If you can’t imagine a weekend spent doing something exciting without an album of pictures, you have likely missed the moment entirely. It’s no wonder live performances have such an effect on people. For two or three hours, the theater asks that you put your phones away and just allow yourself to enjoy the show. You aren’t distracted by the interruption of a camera, nagging you to document every little thing you see.

There’s value to an experience where you allow your mind to be fully engaged. Memories are valuable, but they can’t be formed through taking a thousand pictures just to remember something. Therein lies the irony. You want to remember what an exciting thing you saw or did. So you take pictures, again and again, to the point where the thing you’re trying to remember, you’re actually forgetting thanks to your distraction.

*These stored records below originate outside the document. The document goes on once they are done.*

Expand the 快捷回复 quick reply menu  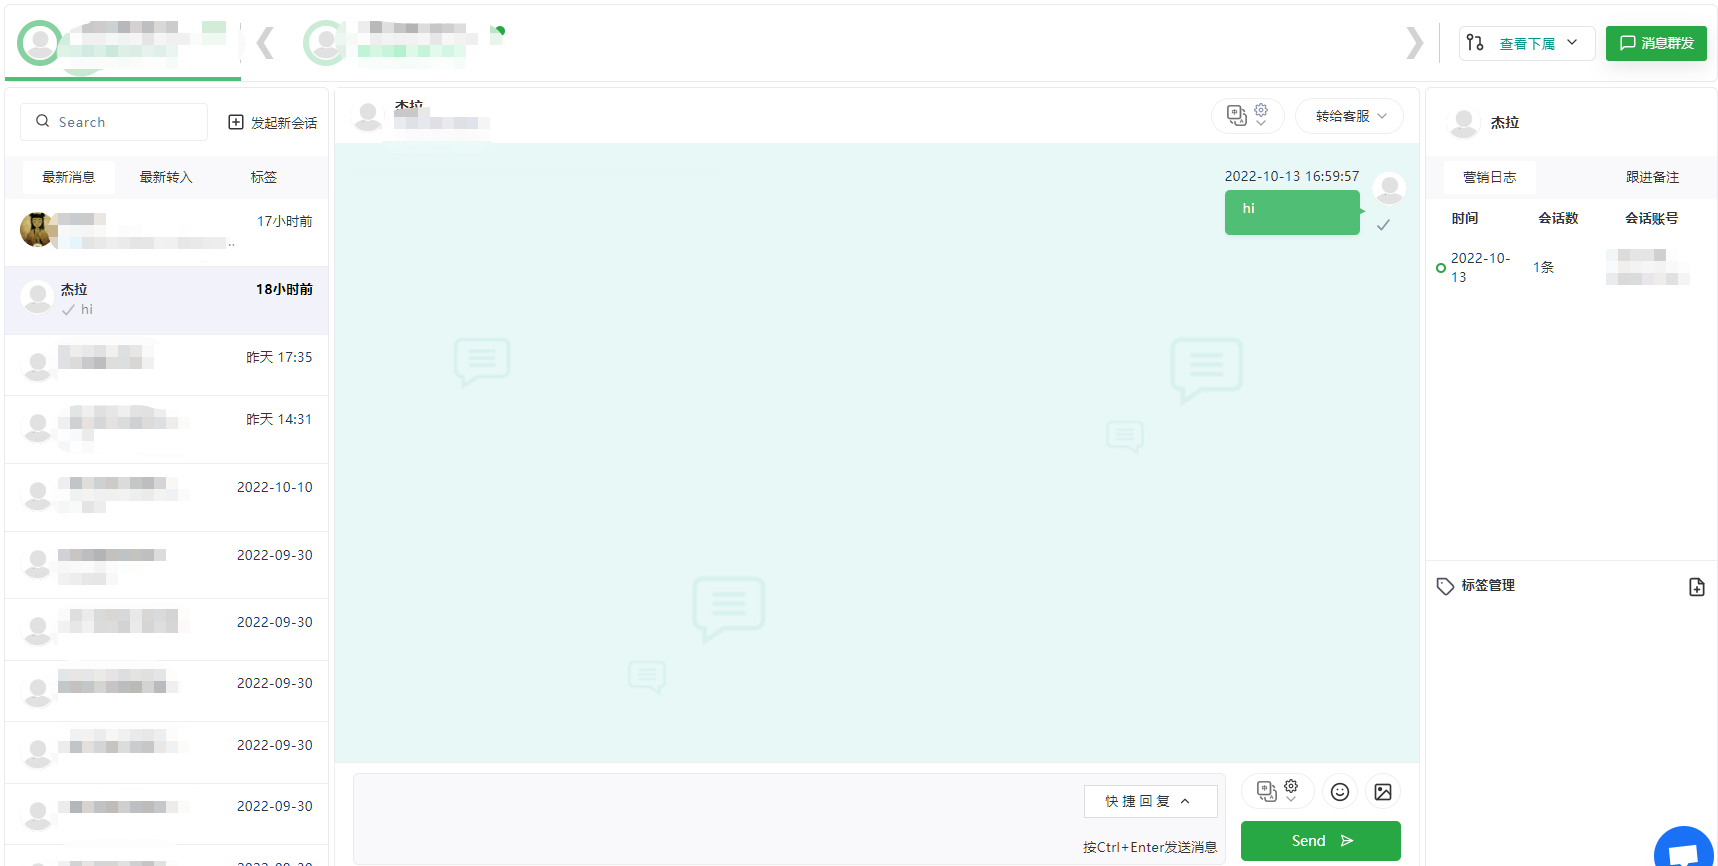pos(1149,801)
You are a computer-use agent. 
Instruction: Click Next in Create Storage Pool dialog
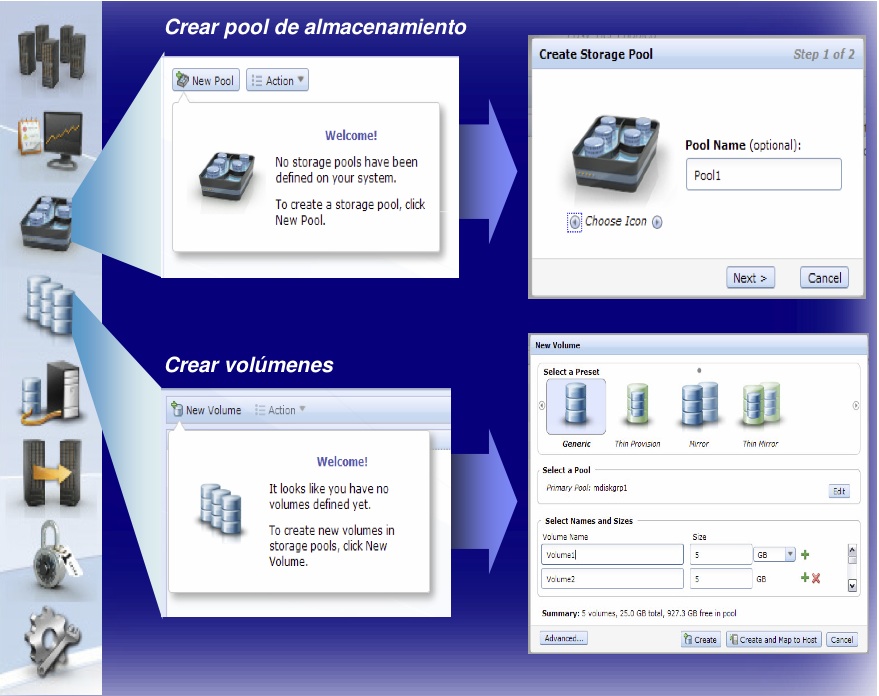750,278
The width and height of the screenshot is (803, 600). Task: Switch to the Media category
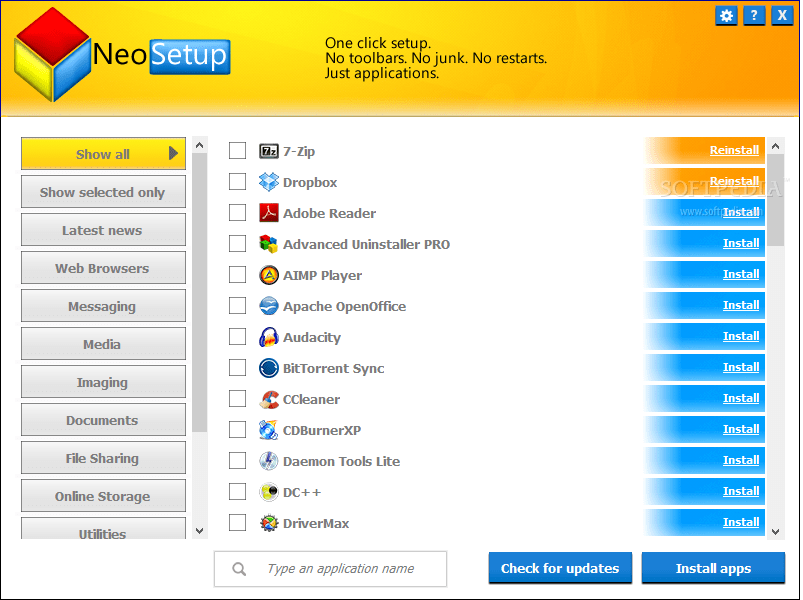pyautogui.click(x=103, y=343)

Let yourself be fully engaged in the experiences that surround you. It’s become an activity for people to sit around and take pictures of everything in sight and by the time that excessively long task is finished, the thrill and excitement of the event itself has likely dwindled.

I don’t want to scroll through all my photos and see every part of my life laid out. I want to be able to see a few snapshots of moments that I could talk endlessly about. So no, I don’t have countless pictures from every life event I’ve ever experienced. Nor will I be able to provide that for friends and family who want to follow me in a picture play-by-play.

But I’ll have my memory. And if someone asks about it, I’d be happy to talk endlessly about everything I saw, because I can guarantee you, the picture can’t speak for itself. You must be the one to do it.